Deferred shares and deferred compensation. Basically, a bank may define the circumstances under which an executive will receive shares or dollars at a later date (usually related to termination of employment). A performance-based formula may determine both annual grants and future vesting or forfeiture.

Unlike stock options, common stock and deferred compensations have value even if stock prices are flat or declining. This makes these awards more valuable than stock options as a golden handcuff.

There is a cost: Deferred compensation credits and future appreciation must be expensed as vesting occurs. Similarly, deferred shares must be expensed over any vesting period. These shares are better than deferred compensation, because future appreciation carries no corporate expense. Their expense is locked in, based on the market value of the share on the award date.

Tandem stock options. Directors, stockholders, and stock analysts tend to view stock options as a win-win form of pay, because they are the only form of compensation that carries no corporate expense, and they have no value unless the underlying stock appreciates.

They are even more desirable-and justifiable-from a corporate perspective when vesting conditions encourage future employment, loyalty, actual stock ownership, or exercise of existing stock options.

Many directors mistakenly presume that a new stock option plan requires shareholder approval. This is seldom the case for community banks, unless their common stock is listed on the NYSE, the American Exchange, or Nasdaq National or SmallCap Markets.

At yearend there will be no shortage of reasons for inaction on executive pay. Depressed stock prices and fear of stockholders will harden many directors. It will be easy for them to imagine being vilified for new awards. It will be just as easy to tell executives that market conditions make it impossible to justify incentive awards (even when otherwise merited).

"Wait until next year" will be the word from many boards. Few executives will have the nerve to mention-much less push-the matter of their own pay.

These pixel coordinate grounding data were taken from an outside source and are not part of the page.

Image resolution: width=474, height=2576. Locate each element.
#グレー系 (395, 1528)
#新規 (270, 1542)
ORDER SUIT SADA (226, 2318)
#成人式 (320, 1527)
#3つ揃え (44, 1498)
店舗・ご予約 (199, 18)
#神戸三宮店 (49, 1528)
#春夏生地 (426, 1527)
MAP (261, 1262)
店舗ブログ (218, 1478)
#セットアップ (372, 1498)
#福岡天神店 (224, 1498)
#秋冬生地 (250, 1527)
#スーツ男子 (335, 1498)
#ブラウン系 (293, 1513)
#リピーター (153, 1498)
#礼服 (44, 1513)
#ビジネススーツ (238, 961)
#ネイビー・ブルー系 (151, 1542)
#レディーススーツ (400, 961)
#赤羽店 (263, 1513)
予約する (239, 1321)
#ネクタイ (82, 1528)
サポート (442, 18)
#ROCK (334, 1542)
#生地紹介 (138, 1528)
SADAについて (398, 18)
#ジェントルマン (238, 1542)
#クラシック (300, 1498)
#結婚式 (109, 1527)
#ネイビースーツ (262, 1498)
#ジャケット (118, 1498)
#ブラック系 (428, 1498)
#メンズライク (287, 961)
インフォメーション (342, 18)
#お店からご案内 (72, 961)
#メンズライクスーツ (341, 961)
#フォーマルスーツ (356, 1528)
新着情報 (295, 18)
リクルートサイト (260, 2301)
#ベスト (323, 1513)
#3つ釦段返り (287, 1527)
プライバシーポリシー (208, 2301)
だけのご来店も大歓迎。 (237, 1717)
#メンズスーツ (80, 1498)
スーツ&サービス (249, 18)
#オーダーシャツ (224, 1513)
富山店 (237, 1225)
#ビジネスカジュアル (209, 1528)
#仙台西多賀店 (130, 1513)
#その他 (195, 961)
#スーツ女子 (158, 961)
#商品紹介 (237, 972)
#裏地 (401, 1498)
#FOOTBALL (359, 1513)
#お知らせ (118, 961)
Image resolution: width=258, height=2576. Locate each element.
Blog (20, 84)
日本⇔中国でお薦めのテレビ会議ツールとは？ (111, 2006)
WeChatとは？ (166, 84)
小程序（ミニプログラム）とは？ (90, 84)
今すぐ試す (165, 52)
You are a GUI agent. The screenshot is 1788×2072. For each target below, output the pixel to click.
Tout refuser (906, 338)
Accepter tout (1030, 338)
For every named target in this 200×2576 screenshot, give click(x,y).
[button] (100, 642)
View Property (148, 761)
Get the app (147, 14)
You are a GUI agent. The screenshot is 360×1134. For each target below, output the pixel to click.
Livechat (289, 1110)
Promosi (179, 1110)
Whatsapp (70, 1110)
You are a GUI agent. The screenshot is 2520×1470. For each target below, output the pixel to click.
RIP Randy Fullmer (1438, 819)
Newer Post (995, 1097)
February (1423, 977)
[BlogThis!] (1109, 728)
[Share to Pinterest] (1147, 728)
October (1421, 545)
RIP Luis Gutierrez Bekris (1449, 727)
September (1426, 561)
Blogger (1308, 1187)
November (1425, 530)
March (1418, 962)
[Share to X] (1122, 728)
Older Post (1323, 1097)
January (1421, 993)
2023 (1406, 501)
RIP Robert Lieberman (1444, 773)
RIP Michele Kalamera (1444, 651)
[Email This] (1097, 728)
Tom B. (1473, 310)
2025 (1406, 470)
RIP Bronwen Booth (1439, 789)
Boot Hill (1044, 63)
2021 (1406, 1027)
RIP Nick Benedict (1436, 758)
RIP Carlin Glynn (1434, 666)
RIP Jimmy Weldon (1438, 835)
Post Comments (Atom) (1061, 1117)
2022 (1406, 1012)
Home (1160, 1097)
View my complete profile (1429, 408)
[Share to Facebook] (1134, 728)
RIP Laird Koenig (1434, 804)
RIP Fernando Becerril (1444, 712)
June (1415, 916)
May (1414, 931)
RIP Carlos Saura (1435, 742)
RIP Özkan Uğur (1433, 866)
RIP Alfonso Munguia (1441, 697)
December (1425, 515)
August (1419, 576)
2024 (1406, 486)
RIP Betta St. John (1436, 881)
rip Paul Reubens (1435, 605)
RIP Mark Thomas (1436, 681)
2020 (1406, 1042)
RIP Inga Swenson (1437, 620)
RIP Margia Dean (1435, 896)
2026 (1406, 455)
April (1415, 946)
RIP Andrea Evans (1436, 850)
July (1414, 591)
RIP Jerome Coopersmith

This path of least resistance carries a potentially huge risk for banks. They stand to lose their best executives to the so-called offer that can't be refused.

Boards should not be surprised to encounter aggressive employment tactics. Stiffening competition, narrowing margins, excess capital, and stockholder pressures will encourage other banks to pirate your best executives. That strategy is faster, cheaper, and more likely to succeed than branch expansion or new products.

Responsible directors will recognize that their most important function centers on retaining and attracting a management team that runs a safe, sound, and profitable bank. Those who now pick up the executive pay sword will be the survivors of tomorrow. Those who do not will rue the day they let talent escape.